A brief swelling event interrupted my ability to get things completely finished in time, but it was simply a minor setback considering what my life used to be like not that long ago.
Now I will be able to continue enjoying this space until it’s too cold outside to do so and in the meantime I can keep working on other projects that need to be done around the house.
Finally sitting back to enjoy the garden is a lot of fun for me now after 8 years of working on it. Like many novices or amateurs I made plenty of mistakes, and eventually they’ll be corrected I suppose, but I don’t see them nearly as often since there truly are so many other things to sit and marvel over.
One big project right now is to take back the studio/garage space and to empty out its contents once and for all. A dear friend of mine I’ve known since he was born asked me after the birthday party if he could rent the space for an art studio and I was so excited to say, “Yes! Let’s do it!”
I’d always wanted that space to be used for creativity and I’m thrilled since this friend is such an amazingly talented artist. I cannot wait to be inspired by his work.
In the meantime, as I work, I’ll keep looking at the many layers and textures in the garden and I will start coming up with funny names for all the different shades of green I see. This seems like a fun activity to me.
And as the days continue to be dry and warm around here, I keep thinking of the salmon stacking up in the coastal rivers and streams waiting to spawn. More will be on their way soon—once we have rain—but until then I will look up at my salmon knowing they will come.
The Virginia Creeper (Parthenocissus quinquefolia) on the back of the house changes to a bright red just as the salmon spawn and die. I find this touching just as the cold begins to set in around here.
The Green Rose, (Rosa chinensis ‘Viridiflora’).
Neglect sadly hurt several of the best of my plants this year, and I was unable to enjoy as many green roses as I was able to last year, but at least I’ve been able to share the experience of their scent with others. There is nothing quite like a rose that smells of black pepper.

______

Tasks to perform —
1 > In the garden text, how many years has the writer spent working on the garden?
2 > Name every plant or animal the garden text mentions by name.
3 > Resume the garden text at the point where it stops.
The records that follow have no connection to the garden text.

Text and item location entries
______

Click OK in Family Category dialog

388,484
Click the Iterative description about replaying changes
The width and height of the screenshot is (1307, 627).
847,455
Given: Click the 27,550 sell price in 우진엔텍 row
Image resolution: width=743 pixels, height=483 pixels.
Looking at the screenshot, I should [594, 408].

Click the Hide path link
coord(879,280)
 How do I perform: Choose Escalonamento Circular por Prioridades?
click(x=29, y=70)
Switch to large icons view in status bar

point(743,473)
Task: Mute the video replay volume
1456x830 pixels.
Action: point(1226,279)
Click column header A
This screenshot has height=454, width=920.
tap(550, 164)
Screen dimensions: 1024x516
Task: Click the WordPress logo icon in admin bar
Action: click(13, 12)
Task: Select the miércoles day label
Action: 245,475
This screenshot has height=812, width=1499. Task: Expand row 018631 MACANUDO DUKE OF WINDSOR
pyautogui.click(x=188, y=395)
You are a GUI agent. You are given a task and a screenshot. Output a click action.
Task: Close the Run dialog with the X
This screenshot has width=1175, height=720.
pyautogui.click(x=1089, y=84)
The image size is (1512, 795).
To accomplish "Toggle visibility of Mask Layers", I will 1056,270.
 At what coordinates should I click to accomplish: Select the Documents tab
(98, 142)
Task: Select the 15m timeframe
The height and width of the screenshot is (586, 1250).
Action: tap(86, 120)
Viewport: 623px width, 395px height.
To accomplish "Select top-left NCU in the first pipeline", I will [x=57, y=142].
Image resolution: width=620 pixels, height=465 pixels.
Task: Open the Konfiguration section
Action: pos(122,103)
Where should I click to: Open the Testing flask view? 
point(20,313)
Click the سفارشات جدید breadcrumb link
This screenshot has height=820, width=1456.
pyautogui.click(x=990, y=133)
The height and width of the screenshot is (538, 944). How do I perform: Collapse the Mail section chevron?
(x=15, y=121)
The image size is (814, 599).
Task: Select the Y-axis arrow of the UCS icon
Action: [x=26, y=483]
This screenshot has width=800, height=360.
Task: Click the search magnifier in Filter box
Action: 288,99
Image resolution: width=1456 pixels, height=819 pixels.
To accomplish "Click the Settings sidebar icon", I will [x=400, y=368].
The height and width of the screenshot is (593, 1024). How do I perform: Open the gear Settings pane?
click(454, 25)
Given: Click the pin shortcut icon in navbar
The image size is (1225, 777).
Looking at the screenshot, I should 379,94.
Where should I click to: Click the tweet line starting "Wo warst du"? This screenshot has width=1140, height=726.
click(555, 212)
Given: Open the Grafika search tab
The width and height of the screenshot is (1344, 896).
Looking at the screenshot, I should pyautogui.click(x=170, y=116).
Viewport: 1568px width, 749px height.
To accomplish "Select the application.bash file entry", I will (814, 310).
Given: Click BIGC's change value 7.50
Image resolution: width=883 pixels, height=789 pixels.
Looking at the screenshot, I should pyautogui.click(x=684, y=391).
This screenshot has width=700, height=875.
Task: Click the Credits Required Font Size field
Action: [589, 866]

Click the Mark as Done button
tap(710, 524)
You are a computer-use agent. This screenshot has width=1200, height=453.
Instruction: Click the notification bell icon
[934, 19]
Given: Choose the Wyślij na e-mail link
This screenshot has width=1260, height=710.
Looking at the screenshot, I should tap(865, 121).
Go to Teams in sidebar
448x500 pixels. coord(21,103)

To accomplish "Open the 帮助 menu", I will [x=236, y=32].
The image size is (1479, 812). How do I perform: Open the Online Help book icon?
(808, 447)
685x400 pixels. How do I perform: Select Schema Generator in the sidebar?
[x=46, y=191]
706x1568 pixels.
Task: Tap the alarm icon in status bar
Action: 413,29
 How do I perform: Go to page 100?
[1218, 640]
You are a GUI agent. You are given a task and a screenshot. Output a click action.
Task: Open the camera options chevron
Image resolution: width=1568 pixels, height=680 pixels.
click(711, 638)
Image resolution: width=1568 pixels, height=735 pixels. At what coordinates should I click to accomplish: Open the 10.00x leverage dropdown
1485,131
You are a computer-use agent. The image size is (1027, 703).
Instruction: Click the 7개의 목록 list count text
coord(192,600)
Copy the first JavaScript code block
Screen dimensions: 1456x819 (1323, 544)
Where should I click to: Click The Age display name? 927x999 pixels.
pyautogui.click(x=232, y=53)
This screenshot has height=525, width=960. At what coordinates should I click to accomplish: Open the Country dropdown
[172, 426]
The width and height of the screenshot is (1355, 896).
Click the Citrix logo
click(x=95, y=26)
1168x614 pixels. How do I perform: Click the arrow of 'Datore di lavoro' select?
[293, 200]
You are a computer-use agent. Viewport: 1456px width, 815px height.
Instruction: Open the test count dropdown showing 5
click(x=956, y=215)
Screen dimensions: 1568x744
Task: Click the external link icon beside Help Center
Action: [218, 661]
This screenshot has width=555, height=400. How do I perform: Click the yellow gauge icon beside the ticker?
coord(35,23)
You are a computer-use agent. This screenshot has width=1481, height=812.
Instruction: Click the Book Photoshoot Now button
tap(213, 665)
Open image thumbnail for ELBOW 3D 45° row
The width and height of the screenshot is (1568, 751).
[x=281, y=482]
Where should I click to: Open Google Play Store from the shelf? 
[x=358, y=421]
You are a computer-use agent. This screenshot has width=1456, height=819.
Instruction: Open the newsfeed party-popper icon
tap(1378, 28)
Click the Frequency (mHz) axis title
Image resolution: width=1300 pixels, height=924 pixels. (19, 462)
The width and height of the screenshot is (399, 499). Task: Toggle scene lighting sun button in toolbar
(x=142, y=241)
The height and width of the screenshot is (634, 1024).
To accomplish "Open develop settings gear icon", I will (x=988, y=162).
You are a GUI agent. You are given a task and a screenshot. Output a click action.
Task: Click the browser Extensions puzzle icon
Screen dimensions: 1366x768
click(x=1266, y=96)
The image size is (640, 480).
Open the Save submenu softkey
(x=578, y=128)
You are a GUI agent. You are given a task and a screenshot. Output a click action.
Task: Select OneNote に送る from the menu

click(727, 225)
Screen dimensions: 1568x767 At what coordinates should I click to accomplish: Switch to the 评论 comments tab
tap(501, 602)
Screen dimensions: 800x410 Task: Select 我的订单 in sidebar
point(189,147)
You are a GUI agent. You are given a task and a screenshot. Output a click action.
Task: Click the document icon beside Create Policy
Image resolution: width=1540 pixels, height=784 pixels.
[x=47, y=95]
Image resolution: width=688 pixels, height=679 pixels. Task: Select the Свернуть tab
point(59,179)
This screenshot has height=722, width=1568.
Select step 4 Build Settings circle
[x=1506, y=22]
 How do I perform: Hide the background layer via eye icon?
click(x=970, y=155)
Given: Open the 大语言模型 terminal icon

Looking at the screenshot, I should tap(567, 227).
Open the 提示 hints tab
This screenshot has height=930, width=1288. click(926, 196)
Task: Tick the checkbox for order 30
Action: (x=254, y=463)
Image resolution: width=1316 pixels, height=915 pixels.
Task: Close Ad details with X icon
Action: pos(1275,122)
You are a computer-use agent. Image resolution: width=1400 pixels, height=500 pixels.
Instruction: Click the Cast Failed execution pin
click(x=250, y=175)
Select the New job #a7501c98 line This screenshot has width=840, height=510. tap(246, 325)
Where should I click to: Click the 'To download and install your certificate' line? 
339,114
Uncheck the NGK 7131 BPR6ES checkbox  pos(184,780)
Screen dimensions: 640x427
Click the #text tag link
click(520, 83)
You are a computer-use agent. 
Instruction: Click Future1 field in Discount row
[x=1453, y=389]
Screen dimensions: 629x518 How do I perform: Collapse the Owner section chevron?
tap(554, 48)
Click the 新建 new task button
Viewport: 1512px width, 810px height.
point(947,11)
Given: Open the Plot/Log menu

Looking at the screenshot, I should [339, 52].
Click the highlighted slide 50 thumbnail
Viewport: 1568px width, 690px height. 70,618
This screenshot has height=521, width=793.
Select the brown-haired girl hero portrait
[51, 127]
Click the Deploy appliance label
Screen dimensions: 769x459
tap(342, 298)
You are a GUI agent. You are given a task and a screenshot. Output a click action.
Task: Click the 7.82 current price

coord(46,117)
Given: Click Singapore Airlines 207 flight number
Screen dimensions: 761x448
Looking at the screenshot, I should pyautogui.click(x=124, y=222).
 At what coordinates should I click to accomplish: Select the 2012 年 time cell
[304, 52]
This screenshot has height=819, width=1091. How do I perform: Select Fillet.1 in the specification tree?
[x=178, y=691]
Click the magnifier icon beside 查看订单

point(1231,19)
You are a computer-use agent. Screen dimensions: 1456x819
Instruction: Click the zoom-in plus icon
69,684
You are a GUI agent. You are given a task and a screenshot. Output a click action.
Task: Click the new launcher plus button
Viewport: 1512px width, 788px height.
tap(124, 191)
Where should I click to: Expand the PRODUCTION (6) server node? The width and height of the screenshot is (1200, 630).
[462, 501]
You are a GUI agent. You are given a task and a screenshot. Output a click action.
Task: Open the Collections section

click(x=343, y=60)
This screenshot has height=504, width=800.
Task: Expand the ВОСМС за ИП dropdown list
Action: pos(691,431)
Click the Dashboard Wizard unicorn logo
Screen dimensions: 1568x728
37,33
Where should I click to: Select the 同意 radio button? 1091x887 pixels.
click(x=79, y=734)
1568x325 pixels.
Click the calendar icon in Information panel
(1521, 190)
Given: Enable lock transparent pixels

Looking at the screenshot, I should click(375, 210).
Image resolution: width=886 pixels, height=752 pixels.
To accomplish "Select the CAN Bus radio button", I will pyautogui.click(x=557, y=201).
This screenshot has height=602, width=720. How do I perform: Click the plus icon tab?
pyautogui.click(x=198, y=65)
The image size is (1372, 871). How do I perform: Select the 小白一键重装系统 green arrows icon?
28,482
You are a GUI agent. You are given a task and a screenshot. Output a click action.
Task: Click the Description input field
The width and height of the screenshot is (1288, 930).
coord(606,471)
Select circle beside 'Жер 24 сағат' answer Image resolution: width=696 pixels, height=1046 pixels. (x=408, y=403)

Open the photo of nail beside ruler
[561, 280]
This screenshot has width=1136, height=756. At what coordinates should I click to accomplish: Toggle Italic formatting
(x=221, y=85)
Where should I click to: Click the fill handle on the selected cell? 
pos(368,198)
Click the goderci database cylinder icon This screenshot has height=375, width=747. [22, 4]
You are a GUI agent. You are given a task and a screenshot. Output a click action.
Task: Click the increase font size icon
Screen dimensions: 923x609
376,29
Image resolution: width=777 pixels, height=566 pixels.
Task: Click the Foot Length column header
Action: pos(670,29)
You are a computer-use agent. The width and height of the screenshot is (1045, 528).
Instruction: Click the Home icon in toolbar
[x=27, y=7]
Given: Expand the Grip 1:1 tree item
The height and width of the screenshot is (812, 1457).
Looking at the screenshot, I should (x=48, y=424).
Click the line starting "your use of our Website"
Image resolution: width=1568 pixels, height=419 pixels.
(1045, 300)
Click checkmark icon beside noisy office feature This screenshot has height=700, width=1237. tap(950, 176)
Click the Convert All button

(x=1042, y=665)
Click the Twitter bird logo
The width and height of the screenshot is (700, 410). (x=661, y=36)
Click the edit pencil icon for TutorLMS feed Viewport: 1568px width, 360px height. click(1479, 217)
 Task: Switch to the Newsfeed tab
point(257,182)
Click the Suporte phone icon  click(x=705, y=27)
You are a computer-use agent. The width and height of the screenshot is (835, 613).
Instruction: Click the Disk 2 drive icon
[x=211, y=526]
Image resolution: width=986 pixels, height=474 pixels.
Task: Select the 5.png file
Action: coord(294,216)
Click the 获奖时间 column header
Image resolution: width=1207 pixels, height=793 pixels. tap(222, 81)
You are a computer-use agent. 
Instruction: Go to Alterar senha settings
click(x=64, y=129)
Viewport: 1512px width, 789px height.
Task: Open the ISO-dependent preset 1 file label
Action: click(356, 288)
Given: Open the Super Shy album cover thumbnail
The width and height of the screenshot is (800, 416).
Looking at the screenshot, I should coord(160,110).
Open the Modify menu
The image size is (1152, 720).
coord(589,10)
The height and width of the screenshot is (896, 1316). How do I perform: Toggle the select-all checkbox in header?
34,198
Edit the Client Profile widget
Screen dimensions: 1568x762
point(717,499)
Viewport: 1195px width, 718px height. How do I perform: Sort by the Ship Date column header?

______

Written answers —
1 > 8 years.

2 > Salmon; Virginia Creeper (Parthenocissus quinquefolia); Green Rose (Rosa chinensis 'Viridiflora').

3 >
Spotted Bellflower, (Campanula punctata). 
Here is my Spotted Bellflower, near death, holding on and giving me the best blooms that it can muster. It’s these moments that I’m cherishing now too as I wander around the garden unearthing plants that have fallen by the wayside in the aftermath of separation and divorce. Their struggle to survive is truly making me smile more and more and I’m doing my best now to have a new plant ICU back up and running.
Yes, and then there are those designer-like touches that were added for the party which make me smile too. I am such a plant-driven gardener and I just have to accept that as my lot in life.
Persian Ivy, (Hedera colchica ‘Sulpher Heart’).
Speaking of plants, here is what I believe to be the largest of the large-leaved ivies. I love this vine and I should add that it is NOT an English ivy which is considered invasive here in Oregon.
Dwarf Morning Glory, (Convolvulus tricolor ‘Blue Ensign’).
OK, so I posted a photo of this little blue gem a few weeks ago and here’s another one. No, the plant itself it not a great performer, but given more sun, I think these little guys would have faired better. Overall, their color is worth giving them a shot and I plan to plant more of them next year.
Ponytail Palm, (Beaucarnea recurvata).
Then there are the “other”plants. This poor Ponytail Palm was chewed on a few too many times by a certain elderly cat I know. Luckily the one I grew from seed is inside in a protect spot far from any of my feline housemates.
My little pomegranate fruit was something I took great pride in up until this evening when I noticed it had taken on a little green friend. My hopes for a perfect fruit were dashed, but life will go one. I accept that this kind of thing happens and it naturally a given in any garden. We can’t really control what happens out there but we can struggle with the concept both in our gardens and in our own lives.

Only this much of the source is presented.